TAREFAS –
a) Segundo o trecho fornecido, de que cidade vinha José em busca de emprego?
b) Transcreva sem alterações as linhas da listagem, começando pela primeira linha dela e seguindo até a linha que contém "coord(516,243)", com as duas extremidades incluídas. Deixe as imagens fora da resposta.

TRECHO FORNECIDO –
══════════
A estação da Lapa é uma das mais movimentadas da Companhia Paulista de Trens Metropolitanos (CPTM), já que o bairro é um lugar de passagem e aglutina e dá saída há várias linhas e tipos de transporte, sem contar o seu comércio popular, muito efervescente.
No dia 29, última sexta-feira e último dia de rotina até a São Bento já que voltarei a frequentar as bandas da Vila Madalena na Revista Retrato do Brasil, um encontro inesperado. Devo dizer que, neste dia, era inevitável, ao menos para mim, não ficar chateado com a despedida de amigos que fiz na Revista do Brasil. Bom, esperava o trem já meio tristão quando se achegou um senhor e sentou-se ao meu lado. Nos entreolhamos e ele, com uma expressão de desgosto com a vida me disse “é foda”. Mas o que é “foda”, perguntei.
José, 48 anos, estava desde às 3 horas da manhã de pé, vindo de Mogi das Cruzes, atrás de emprego. Faz um ano que está batalhando um lugar ao sol e sobrevivendo de bicos que não rendem o suficiente para cuidar da mulher e dos três filhos. “É duro ver a cara deles e saber que estou sem forças, mas tenho fé em Deus.”
O José, 1.70 m, calça social marrom, camisa quadriculada lisa, sapatos pretos batidos, barba feita no rosto bolachudo e bigode discreto me lembrou o filme Segunda-Feira ao Sol (Las Lunes al Sol), do diretor Fernando Leon de Aranoa e que tem Javier Bardem no elenco. Numa pequena cidade industrial ao norte da Espanha, um grupo de amigos se reúne no bar de Rico, conversando nas horas vagas, onde compartilham suas frustrações e esperanças sem emprego, rodeados pelo alcoolismo e crises familiares.
══════════
LISTAGEM –

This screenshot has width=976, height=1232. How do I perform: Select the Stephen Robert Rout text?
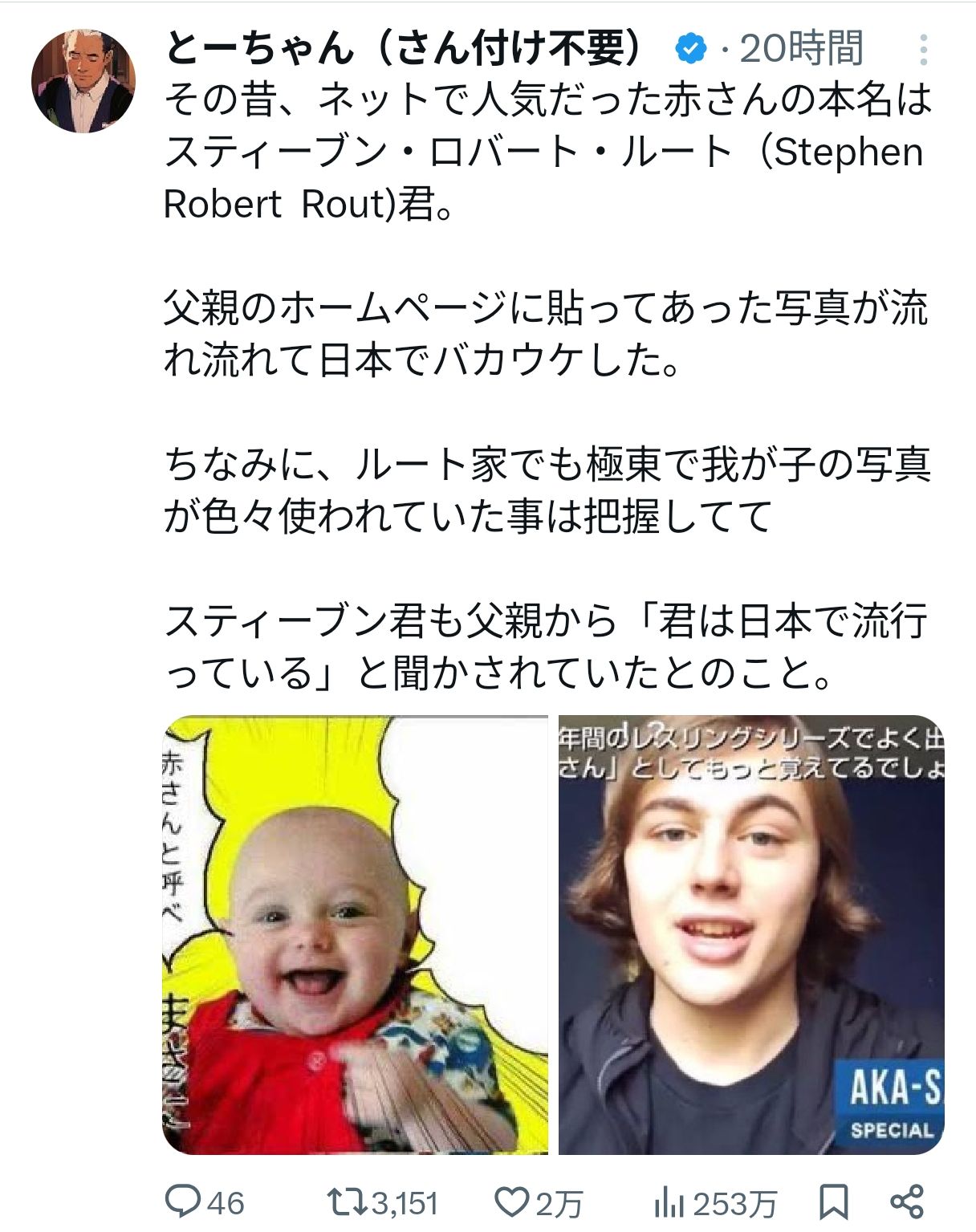543,178
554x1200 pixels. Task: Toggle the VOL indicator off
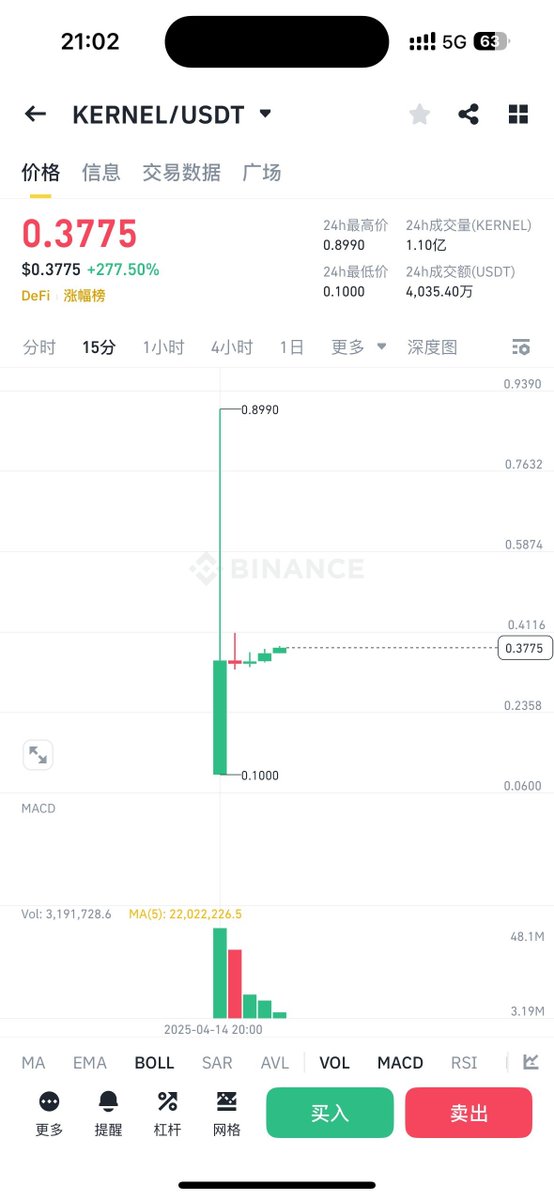[x=334, y=1063]
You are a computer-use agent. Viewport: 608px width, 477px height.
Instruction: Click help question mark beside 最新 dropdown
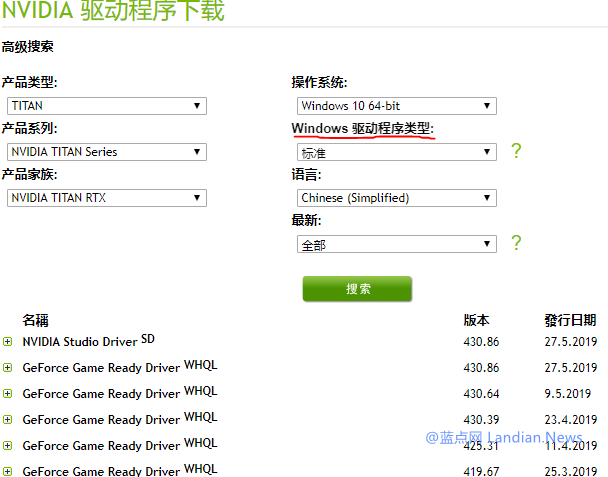coord(516,243)
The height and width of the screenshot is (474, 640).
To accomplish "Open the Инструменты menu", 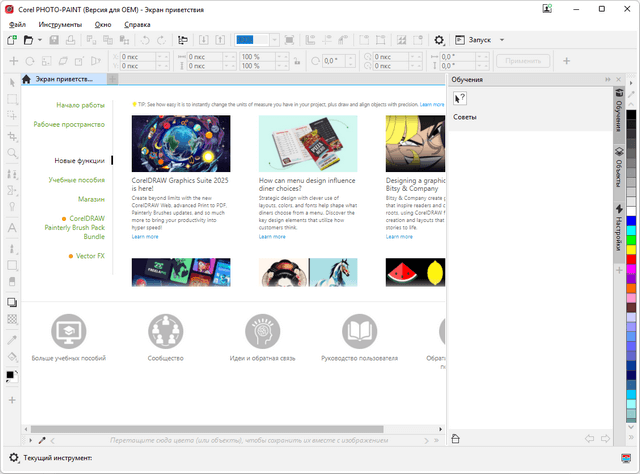I will point(60,22).
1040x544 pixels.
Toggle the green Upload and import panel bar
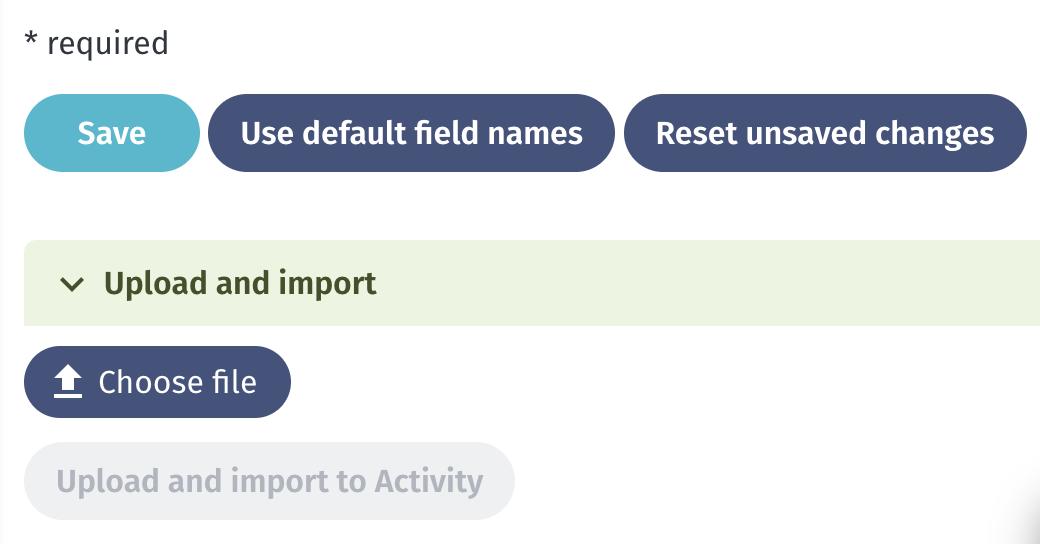click(x=532, y=283)
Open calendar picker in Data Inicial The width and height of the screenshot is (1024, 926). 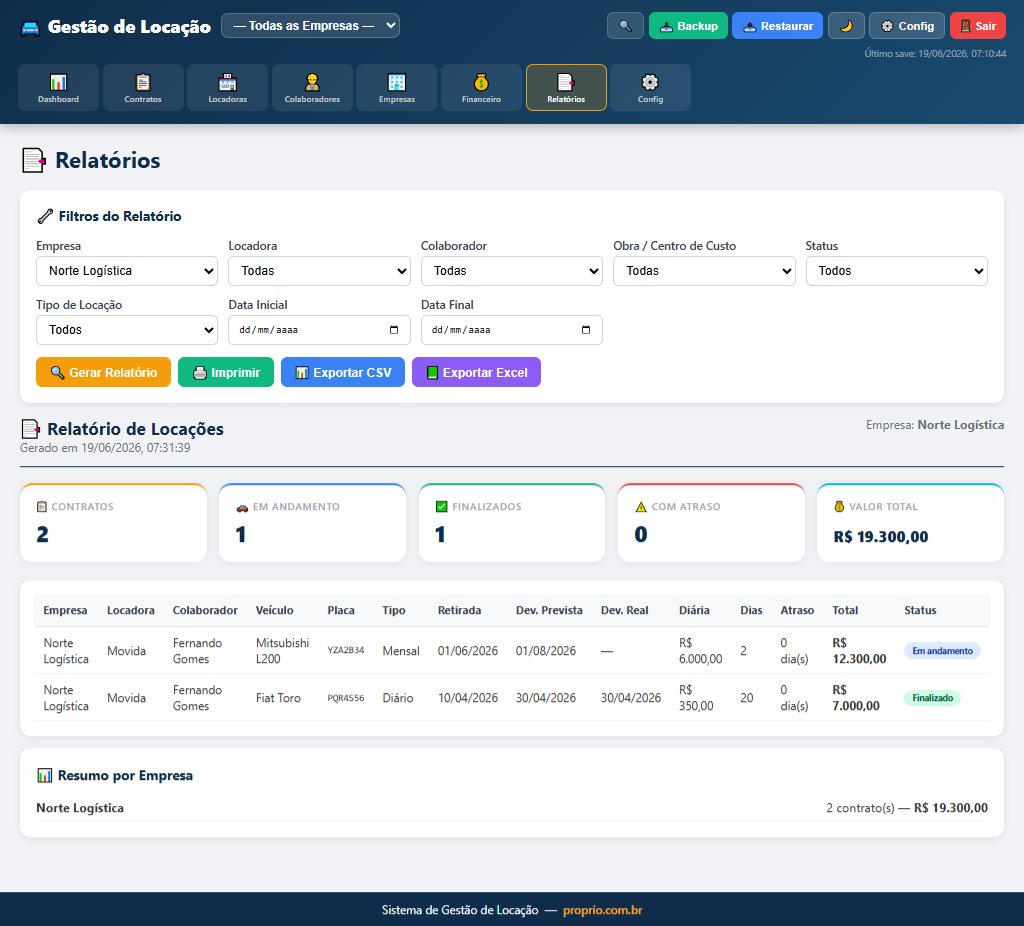pyautogui.click(x=394, y=330)
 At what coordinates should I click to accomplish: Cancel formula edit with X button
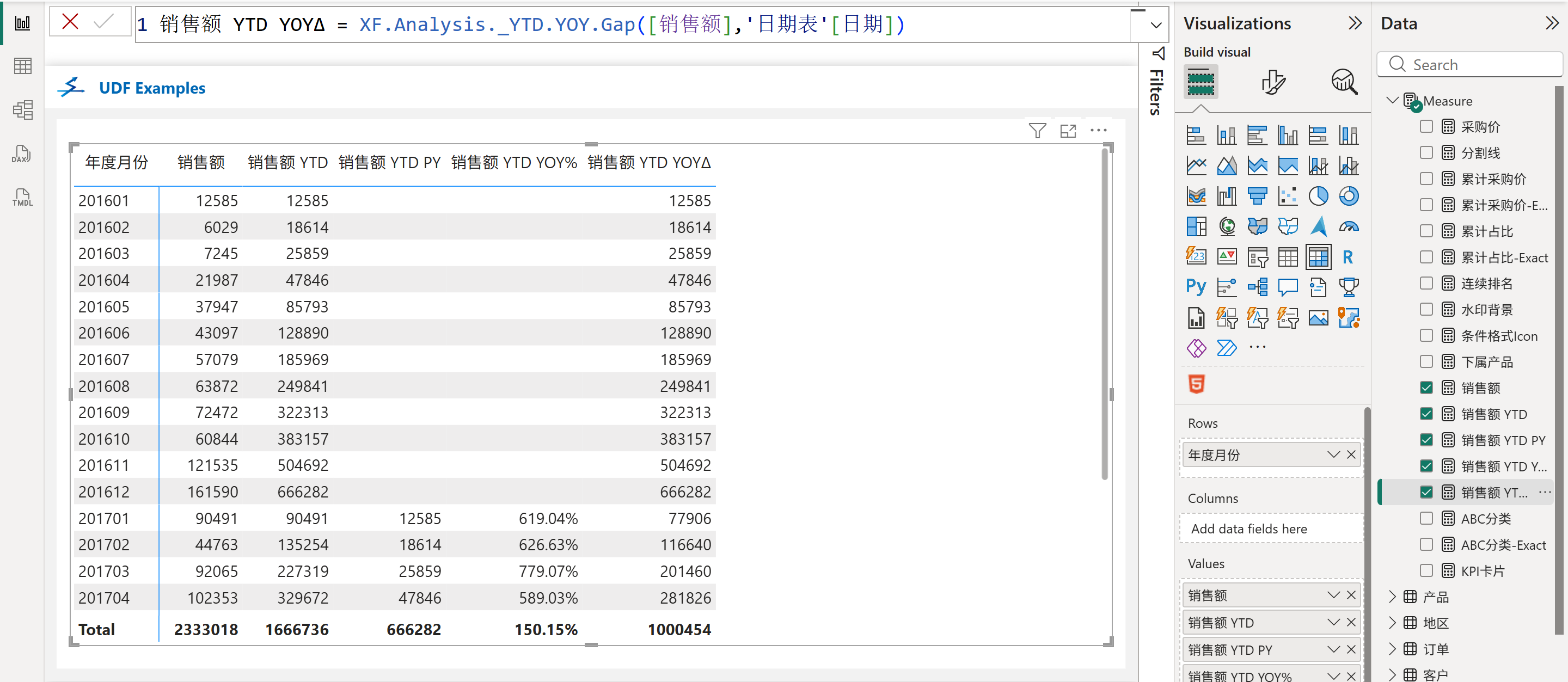(x=71, y=22)
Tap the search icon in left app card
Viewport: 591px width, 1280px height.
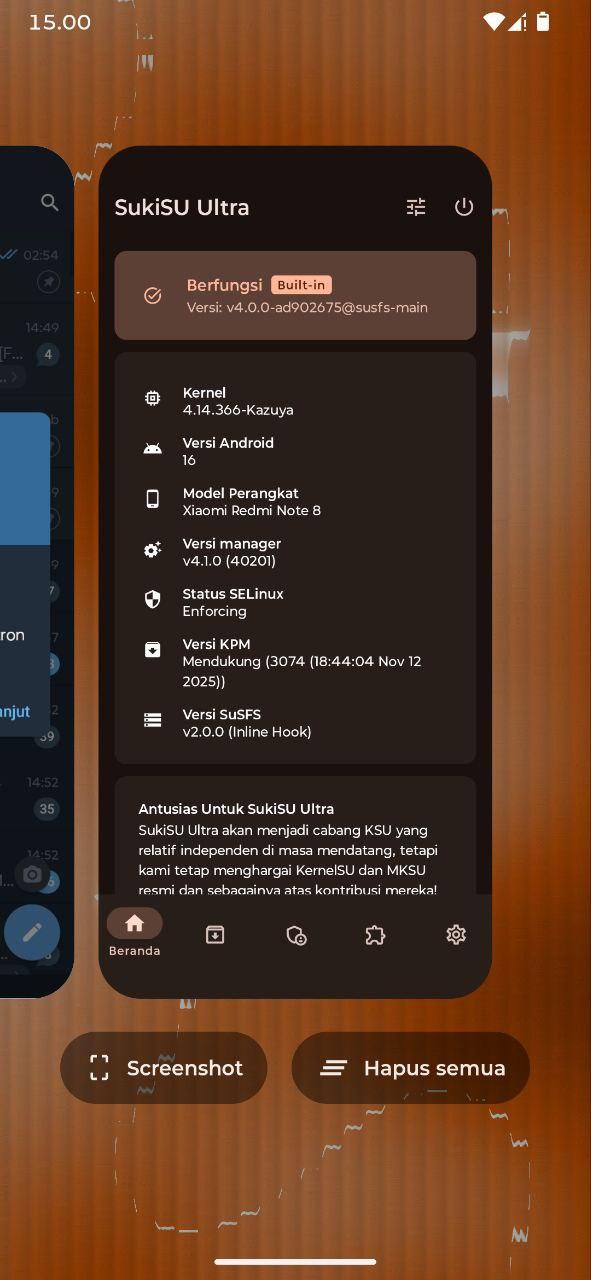click(50, 203)
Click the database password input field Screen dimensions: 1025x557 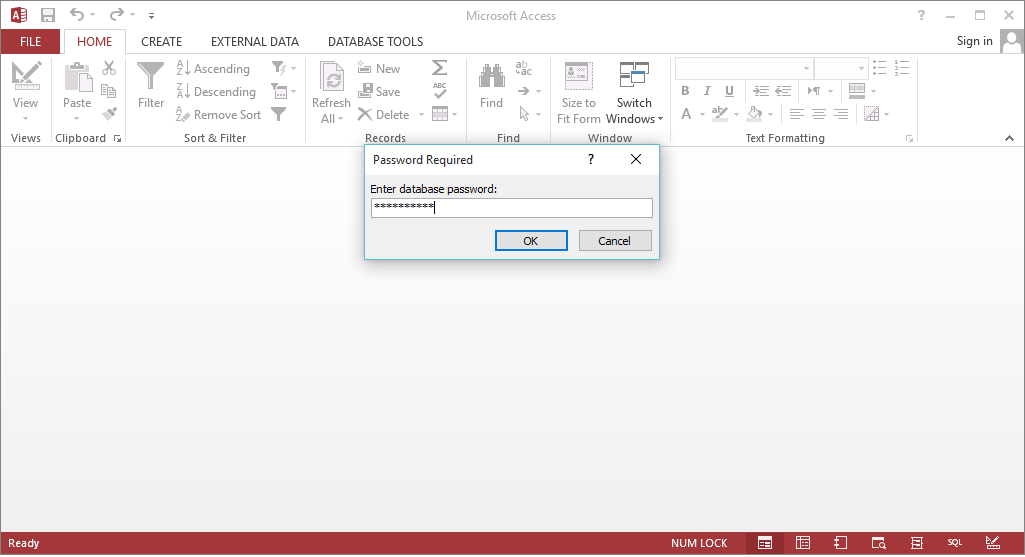coord(511,208)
══════════
RESPOSTAS POR TAREFA –
a) De Mogi das Cruzes.

b)
This screenshot has width=976, height=1232. How do I perform: Select the Stephen Robert Rout text?
543,178
554x1200 pixels. Task: Toggle the VOL indicator off
[x=334, y=1063]
You are a computer-use agent. Viewport: 608px width, 477px height.
Instruction: Click help question mark beside 最新 dropdown
coord(516,243)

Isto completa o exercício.